(Element and text position data)
⟨

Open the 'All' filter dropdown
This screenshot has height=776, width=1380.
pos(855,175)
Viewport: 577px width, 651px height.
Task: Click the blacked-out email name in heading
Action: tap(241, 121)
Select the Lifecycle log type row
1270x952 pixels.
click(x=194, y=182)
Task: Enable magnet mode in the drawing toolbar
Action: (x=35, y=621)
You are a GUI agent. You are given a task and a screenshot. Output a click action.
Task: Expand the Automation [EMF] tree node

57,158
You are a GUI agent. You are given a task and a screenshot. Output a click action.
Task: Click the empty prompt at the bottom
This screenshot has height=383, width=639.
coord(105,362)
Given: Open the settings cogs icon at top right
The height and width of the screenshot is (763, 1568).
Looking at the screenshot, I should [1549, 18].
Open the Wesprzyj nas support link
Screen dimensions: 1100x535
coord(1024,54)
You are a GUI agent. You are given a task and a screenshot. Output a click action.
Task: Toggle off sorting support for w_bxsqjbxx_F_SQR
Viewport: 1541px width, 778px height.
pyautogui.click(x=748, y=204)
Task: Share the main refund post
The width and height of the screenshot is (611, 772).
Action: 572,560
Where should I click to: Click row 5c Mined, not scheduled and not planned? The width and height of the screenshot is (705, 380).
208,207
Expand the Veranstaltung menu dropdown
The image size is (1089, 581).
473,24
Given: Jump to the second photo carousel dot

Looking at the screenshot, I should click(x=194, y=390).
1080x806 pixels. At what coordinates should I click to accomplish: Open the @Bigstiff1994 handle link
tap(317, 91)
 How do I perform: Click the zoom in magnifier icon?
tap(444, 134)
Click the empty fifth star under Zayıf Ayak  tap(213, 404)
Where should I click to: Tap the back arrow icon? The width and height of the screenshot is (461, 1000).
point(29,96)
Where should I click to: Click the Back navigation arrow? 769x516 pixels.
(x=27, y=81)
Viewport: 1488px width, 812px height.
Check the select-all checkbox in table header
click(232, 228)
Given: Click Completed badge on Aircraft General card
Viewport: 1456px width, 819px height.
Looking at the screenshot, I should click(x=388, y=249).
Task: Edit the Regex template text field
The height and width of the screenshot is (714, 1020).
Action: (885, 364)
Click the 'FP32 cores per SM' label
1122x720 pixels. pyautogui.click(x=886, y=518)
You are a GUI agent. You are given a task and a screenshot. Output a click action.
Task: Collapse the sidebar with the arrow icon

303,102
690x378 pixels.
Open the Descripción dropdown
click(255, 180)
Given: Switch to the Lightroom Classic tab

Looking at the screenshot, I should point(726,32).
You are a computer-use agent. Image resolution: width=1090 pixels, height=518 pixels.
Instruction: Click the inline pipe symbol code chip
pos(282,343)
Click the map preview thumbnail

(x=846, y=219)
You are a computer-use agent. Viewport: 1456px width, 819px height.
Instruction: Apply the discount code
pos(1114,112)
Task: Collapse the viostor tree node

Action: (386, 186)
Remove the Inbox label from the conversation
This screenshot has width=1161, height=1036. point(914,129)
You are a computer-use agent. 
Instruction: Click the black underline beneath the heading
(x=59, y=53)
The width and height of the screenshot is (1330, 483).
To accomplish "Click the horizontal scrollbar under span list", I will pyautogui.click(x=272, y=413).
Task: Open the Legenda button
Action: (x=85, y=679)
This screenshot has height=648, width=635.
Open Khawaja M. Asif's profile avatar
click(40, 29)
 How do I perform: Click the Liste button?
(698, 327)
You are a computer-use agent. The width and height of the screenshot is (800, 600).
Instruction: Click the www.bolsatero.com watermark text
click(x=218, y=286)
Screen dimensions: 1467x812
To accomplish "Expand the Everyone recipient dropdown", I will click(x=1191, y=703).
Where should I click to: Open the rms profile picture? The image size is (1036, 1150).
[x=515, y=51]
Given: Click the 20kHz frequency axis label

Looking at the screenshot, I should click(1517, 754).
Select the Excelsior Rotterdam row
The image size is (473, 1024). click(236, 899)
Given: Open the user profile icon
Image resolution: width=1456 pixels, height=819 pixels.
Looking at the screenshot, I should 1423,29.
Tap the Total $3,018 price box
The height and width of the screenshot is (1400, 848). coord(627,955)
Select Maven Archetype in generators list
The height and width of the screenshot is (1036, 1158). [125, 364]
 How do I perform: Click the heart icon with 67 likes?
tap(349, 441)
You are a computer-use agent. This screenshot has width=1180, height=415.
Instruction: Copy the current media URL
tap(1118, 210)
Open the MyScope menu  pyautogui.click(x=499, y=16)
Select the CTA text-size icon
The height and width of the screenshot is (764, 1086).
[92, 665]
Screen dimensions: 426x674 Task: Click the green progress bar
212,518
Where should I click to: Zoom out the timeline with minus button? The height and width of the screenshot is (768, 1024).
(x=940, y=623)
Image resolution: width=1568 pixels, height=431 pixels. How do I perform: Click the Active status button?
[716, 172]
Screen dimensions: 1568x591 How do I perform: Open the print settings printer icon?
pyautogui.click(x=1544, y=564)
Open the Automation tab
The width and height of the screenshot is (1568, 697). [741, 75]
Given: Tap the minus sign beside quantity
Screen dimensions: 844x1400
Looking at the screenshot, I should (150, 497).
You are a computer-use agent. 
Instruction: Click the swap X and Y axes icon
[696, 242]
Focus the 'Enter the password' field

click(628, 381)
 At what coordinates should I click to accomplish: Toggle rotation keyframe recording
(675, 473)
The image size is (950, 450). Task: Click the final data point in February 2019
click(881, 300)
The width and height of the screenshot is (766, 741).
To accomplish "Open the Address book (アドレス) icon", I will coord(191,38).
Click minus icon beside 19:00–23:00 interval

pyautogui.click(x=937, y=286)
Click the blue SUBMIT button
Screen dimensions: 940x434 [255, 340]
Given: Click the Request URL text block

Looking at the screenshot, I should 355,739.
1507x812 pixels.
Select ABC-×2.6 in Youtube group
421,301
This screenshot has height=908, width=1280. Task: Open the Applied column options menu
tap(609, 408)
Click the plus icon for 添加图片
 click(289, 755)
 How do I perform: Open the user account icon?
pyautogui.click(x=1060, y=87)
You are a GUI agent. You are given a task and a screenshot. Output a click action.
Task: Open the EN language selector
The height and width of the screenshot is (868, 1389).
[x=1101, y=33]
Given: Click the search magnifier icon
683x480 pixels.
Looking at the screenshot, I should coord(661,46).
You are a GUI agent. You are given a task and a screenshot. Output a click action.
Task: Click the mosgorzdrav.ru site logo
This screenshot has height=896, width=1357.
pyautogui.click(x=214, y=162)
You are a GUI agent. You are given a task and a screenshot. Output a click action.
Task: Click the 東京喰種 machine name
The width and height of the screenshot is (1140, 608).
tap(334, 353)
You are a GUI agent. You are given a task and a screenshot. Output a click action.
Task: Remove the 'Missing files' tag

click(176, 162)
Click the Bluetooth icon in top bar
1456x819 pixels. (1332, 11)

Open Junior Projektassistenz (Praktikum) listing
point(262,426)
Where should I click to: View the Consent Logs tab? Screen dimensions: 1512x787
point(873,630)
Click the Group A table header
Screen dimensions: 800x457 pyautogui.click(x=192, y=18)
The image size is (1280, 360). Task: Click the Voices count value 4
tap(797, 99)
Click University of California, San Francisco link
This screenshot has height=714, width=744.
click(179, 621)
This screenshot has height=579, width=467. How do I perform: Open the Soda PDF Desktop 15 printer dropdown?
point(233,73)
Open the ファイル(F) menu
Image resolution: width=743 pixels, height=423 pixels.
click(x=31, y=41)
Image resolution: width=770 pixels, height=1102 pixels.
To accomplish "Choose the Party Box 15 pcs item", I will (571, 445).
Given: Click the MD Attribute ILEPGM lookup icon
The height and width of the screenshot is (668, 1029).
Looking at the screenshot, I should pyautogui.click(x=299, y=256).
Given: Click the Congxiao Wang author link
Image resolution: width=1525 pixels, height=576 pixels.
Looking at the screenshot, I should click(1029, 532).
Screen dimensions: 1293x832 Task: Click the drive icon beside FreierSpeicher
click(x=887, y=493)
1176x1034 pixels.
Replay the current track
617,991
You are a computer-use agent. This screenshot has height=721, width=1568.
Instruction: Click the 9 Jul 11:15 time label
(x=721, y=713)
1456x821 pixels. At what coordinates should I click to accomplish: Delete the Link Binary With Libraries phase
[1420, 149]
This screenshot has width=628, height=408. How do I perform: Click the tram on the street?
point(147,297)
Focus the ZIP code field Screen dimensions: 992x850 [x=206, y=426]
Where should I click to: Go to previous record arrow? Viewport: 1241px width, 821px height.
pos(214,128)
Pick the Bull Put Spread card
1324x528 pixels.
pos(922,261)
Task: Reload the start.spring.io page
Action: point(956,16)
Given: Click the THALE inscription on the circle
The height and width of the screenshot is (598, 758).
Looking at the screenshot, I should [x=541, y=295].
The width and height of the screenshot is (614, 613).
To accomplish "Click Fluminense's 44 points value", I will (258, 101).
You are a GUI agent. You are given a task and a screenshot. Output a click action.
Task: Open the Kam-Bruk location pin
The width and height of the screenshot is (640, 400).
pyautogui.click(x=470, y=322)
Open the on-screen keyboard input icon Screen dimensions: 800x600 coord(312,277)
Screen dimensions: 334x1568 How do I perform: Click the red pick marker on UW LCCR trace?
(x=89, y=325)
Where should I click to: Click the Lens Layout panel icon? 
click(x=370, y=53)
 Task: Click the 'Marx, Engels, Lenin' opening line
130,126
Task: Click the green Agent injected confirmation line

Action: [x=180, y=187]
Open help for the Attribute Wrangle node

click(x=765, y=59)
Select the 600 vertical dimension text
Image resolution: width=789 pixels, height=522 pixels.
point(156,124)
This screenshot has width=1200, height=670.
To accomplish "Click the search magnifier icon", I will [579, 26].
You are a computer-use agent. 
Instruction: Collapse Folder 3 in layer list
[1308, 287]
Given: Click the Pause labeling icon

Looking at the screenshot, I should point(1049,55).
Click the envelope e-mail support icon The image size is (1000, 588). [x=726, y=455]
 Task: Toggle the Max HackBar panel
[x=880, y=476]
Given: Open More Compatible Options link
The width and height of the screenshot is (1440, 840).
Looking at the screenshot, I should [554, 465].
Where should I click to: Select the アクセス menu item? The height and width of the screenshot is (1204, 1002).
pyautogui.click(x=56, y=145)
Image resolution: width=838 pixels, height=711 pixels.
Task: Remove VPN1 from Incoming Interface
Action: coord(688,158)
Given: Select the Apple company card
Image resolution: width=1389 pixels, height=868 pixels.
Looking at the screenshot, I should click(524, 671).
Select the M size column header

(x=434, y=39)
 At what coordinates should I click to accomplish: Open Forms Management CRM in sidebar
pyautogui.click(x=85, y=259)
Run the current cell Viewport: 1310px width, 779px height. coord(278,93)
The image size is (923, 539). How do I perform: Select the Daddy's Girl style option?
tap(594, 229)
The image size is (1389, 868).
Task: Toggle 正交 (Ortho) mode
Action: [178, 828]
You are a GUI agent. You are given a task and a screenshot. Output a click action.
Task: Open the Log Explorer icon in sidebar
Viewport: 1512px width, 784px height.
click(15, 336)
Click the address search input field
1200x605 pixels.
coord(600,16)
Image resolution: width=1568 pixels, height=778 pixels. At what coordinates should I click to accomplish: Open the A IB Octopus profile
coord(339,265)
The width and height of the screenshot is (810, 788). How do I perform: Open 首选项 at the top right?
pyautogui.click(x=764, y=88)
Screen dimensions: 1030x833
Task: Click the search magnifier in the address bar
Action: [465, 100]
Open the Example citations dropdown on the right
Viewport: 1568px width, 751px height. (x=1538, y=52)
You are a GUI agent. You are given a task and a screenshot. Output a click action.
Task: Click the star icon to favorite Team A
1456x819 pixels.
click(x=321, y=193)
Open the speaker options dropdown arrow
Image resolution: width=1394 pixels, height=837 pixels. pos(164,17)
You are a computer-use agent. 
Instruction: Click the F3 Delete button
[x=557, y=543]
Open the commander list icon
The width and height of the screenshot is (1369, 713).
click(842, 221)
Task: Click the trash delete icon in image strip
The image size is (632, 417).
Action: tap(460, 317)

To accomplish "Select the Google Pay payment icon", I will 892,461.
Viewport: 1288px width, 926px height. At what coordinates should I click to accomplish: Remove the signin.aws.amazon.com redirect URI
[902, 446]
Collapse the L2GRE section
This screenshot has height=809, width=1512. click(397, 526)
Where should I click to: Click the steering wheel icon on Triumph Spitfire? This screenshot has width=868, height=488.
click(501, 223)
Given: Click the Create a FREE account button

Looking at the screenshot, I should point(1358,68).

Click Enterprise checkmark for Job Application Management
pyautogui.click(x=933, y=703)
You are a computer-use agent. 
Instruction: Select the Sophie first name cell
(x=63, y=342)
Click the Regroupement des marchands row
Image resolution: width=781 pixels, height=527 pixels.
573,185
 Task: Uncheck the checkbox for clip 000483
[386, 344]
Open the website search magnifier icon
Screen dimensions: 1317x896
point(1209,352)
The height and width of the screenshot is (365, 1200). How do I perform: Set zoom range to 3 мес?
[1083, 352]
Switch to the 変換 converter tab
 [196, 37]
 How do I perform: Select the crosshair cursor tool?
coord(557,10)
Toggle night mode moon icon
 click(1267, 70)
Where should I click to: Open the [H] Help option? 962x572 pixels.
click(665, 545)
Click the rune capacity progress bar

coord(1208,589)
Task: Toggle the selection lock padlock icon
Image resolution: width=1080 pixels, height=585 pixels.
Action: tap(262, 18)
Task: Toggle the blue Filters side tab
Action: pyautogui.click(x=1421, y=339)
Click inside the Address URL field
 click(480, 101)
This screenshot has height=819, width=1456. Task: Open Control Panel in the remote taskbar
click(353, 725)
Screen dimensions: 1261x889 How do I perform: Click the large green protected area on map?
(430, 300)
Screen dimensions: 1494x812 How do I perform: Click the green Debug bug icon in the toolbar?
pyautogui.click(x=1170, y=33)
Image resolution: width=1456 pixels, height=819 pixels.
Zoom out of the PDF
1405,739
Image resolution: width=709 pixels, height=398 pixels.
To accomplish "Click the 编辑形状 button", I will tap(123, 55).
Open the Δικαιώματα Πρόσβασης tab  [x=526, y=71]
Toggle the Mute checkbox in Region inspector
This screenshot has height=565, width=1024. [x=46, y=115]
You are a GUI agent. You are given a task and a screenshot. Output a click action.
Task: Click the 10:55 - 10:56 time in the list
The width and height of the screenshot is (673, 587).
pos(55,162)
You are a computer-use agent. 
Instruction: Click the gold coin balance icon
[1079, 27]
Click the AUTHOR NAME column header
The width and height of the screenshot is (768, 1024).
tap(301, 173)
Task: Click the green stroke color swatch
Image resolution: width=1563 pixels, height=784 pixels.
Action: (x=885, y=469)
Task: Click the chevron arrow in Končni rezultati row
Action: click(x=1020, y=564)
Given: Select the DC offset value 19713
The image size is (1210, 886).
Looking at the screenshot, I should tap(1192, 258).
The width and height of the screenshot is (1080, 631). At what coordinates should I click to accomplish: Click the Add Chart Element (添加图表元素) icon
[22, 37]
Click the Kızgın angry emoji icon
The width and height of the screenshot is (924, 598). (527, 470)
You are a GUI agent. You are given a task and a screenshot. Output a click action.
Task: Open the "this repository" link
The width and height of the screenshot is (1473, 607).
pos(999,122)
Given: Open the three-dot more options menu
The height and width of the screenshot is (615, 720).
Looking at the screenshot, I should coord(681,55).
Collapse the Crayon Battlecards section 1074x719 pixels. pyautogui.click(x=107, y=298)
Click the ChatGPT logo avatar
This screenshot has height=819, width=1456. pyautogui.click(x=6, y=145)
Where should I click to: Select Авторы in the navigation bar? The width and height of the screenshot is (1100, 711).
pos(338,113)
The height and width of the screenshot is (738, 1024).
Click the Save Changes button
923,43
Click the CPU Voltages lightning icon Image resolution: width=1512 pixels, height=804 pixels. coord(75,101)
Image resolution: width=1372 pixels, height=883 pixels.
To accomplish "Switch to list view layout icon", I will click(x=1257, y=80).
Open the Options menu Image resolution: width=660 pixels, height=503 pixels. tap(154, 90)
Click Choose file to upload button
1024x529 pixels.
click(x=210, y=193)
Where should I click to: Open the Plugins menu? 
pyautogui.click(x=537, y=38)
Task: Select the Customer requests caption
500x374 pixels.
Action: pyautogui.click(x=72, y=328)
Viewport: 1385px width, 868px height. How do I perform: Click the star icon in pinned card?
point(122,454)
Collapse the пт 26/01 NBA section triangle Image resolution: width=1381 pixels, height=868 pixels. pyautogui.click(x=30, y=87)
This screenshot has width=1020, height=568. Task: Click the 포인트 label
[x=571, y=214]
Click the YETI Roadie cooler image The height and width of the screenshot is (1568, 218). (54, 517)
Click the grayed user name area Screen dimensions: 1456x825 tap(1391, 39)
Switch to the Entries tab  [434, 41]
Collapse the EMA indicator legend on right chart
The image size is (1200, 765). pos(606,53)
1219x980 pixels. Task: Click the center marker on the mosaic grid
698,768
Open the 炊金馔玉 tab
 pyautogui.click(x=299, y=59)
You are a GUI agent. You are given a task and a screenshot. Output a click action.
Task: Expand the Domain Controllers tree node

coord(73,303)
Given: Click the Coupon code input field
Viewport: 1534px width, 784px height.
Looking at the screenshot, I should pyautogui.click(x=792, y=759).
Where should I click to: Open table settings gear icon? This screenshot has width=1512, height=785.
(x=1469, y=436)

⟩

PROBLEM TO SOLVE
Starting at the line containing "Click the CPU" and ending at the line containing "will click(x=1257, y=80).", rewrite the listing with "Image resolution" replaced by "Screen size" wherever it occurs, leaving everything else unchanged.

EXERCISE SOLUTION
Click the CPU Voltages lightning icon Screen size: width=1512 pixels, height=804 pixels. coord(75,101)
Screen size: width=1372 pixels, height=883 pixels.
To accomplish "Switch to list view layout icon", I will click(x=1257, y=80).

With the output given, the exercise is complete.